顔を憎んで鼻を切れば、唇も消える:黒人や障害者、被差別部落と売春婦蔑視を一緒にするな、という発想。まさにそれこそが差別。差別とはそもそも「差異を理由に」生じるもの。から.差別問題もなかなか難しいところですが.

風俗嬢は社会的に望ましい職業とはされていない。たとえ自分自身誇りに思っていても、それを他者に対して堂々とアピールは出来まい。偏見のまなざしを向けられ、汚名を着せられることもある。

・・・(中略)・・・

だが、非難されるがゆえに、他の労働と比べて高額な報酬を得ることができる。風俗産業に対する偏見や他の職業と比べて高いリスクがあるおかげで、市場へ参入する女性は減るからである。
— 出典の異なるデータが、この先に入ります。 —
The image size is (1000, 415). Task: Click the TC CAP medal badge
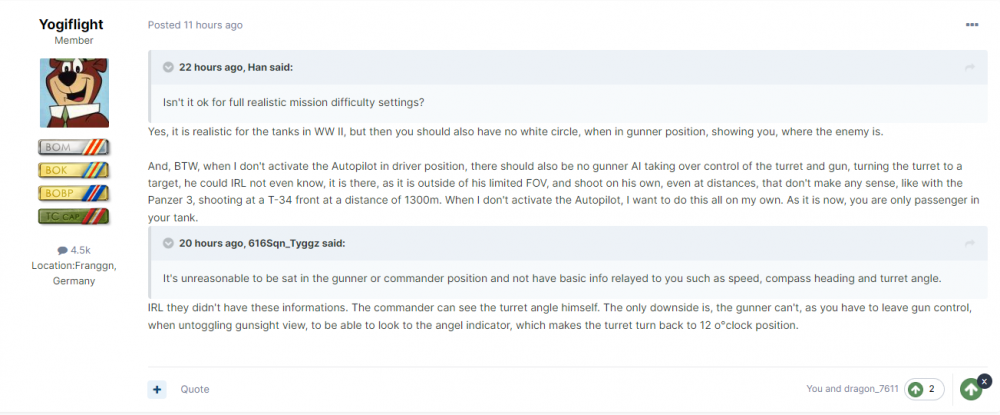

そして高収入だからこそ、風俗産業が成立するのであろう。

もしも偏見が無くなって、健全とみなされる福祉の一種のような職業になり、収入が激減しまうことは、風俗嬢にとって望ましいことではない。

・・・(中略)・・・

(男性側から見れば、偏見を失くすことで女性を安く買えるようになる。果たして女性側にとって望ましい社会とはどっちだろう?)

http://simple-u.jp/pdone.php?id=608

元のエントリでも少し指摘がありましたが,風俗嬢など差別や偏見があるおかげで高収入を得ている人々が存在します.つまり,差別を金銭に交換している人々が存在する訳です.余り多くの例は挙げませんが,こういった人々にとっては差別は必要なものであり,それ故,“差別はされたくないがなくなってもらっても困る”と言うジレンマを抱えています.差別問題が,“差別などこの世から全てなくなってしまえばいいのに!”と言う程単純な問題ではないのは,この辺りに起因しているのだろうと思います.

もちろん,元のエントリにも書かれてある通り,ここを拠りどころとして“だから差別してもよい”とは決してなりませんし,個人的にはいかなる理由があれども自分が差別する側に回るべきではない,と思っています.ですが,先にも述べたように,なくせば良いという程単純な問題ではなくなっていることは理解しておいた方が良いのかな,と思います.

いかなる理由があっても差別はすべきではないが,差別されているという事実は必要とされている.このような矛盾を抱えたまま世の中は回っている,と.誰も彼ら(彼女ら)を差別なんかしていないのだけれど,何故かみんな彼ら(彼女ら)は差別されていると思っている,という状況が一つの均衡状態になるのでしょうか.